My wife and I are expecting our first child. I’m anxious to be a dad and also intimidated. My father wasn’t a good role model, so I feel pretty clueless about this whole parenting thing. Help?
Answer: Author Kent Nerburn once said, “It is much easier to become a father than to be one.” Maybe that’s one of the reasons why so many dads feel overwhelmed.
It’s easy for dads to feel like they’re in over their heads. When your six-month-old baby starts wailing, you can’t make him stop. When your son is failing mathematics, you can’t make him pass. If your daughter gets bullied, you can’t just make all of her hurt feelings disappear. It’s much slower, subtle work.

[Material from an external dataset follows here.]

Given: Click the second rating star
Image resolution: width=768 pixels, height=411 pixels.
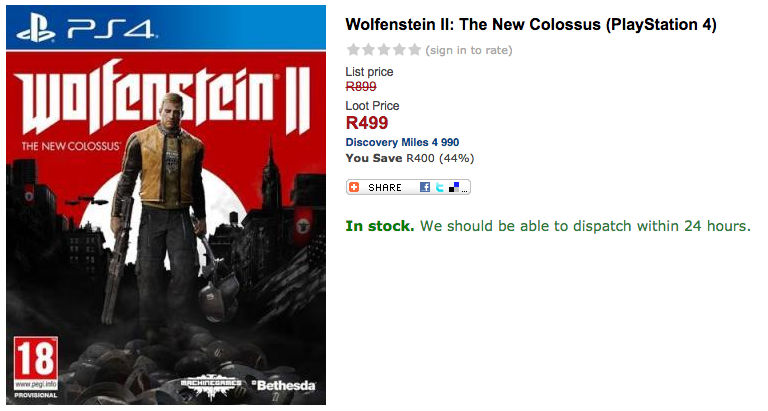Looking at the screenshot, I should point(369,49).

All of which, of course, is what can make fatherhood so frustrating. In our professional lives, dads frequently hold the reins and make things happen. But parenting often strips fathers of that control. As much as we might want it to be, fatherhood isn’t like being a mechanic: We can’t fix things with the simple turn of a socket wrench. Even worse, sometimes we don’t know if what we’re doing is even working. Being a successful dad starts by learning your role. Don’t try to force your child down a certain path in life. You have to walk alongside and encourage them in their journey. It’s a process that takes a lot more patience, time, and commitment than many men are used to. But at its heart, fatherhood is a relationship. So, remember, gently coaching your children is the essence of what you’re aiming for. Be a coach, cheerleader, and champion of your child.